As a social anthropologist and ethnographer of museums and heritage, I look at discourse, as it circulates through texts and talk; and I draw on participant-observation in and around museums in order to try to get a handle on what happens ‘on the ground’ as different players’ assumptions and agendas meet and variously mutate or pass by one another unawares, as ambitions bump into budgets and space constraints, and as things happen that may bear only fleeting resemblance to what was originally imagined. Over some decades now I have semi-attentively watched the growing discourse and practice of diversity.[3] This interest informed the design of a research project that I currently lead in Berlin: ‘Making Differences: Transforming Museums and Heritage in the 21st Century’.[4] The project involves a team of researchers ethnographically exploring how ‘differences’ of various kinds are being produced and circulated, reconfigured and realised, in contemporary museum and heritage discourse and practice. Our main geographical focus is Berlin – including the Humboldt Forum. But this is not exclusive, not least as we follow concepts and practices in and out of our local fieldwork sites, and as we draw on our own resources of fieldwork elsewhere, including in other countries, as well as on work by other scholars.
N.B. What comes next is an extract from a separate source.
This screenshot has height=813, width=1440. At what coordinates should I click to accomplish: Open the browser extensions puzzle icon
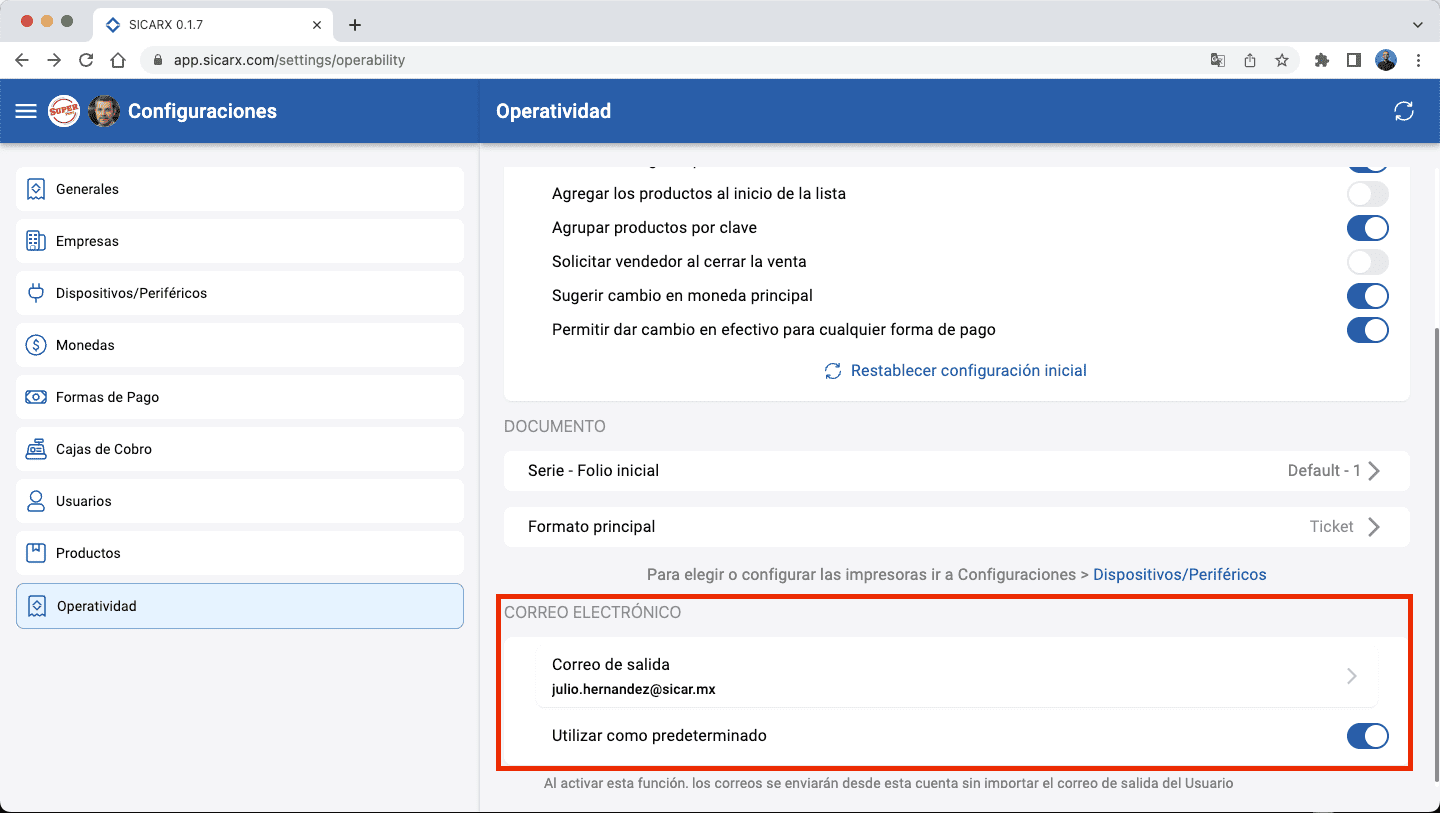coord(1321,60)
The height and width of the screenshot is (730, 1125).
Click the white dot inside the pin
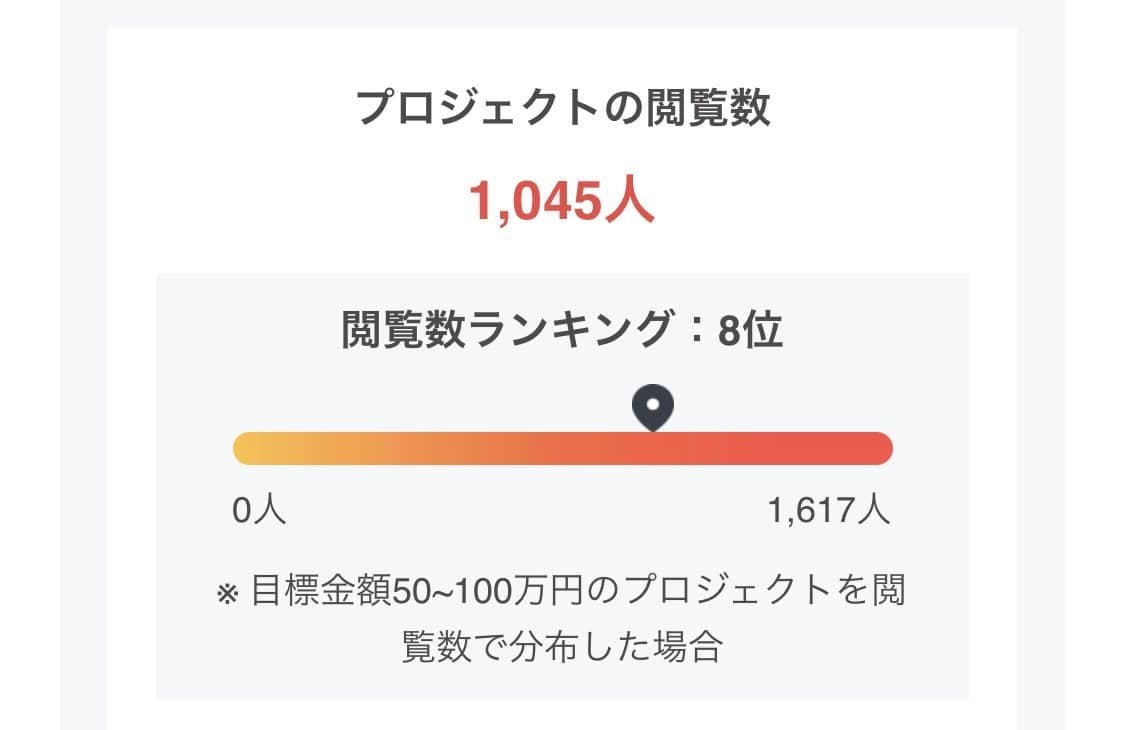click(x=653, y=404)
One of our key concerns is with which differentiating concepts are deployed where, when and how, and with what effects. We are interested, for example, in how terms such as ‘alterity’ or ‘provenance’ are produced and deployed and with what other language and practices they are entangled, as well as which transformations in museums and heritage they help to prompt – or hinder.[5] We treat them, that is, as objects of ethnographic investigation – following them to find out where they come from and what they do, what they morph into, and what manner of dreams and activities nestle under their labels.

Some concepts are especially lively in our field: these are ‘charged concepts’ – indicted and electrified to do something different, something new.[6] Diversity is just such a charged concept. Rising in use gradually since the 1960s and then sharply since 1990, it has come increasingly to refer not just to any kind of difference or collection of differences but to a politically desirable identity-based variety that stands against attempts to homogenise. A product of identity-politics, this kind of diversity is typically understood as ‘already there’ – based in senses of shared identity – but in need of recognising, especially by the state, and even protecting or resuscitating. Diversity initiatives are thus charged with the task of rescuing those who have been marginalised, ignored or repressed by the dominant status quo.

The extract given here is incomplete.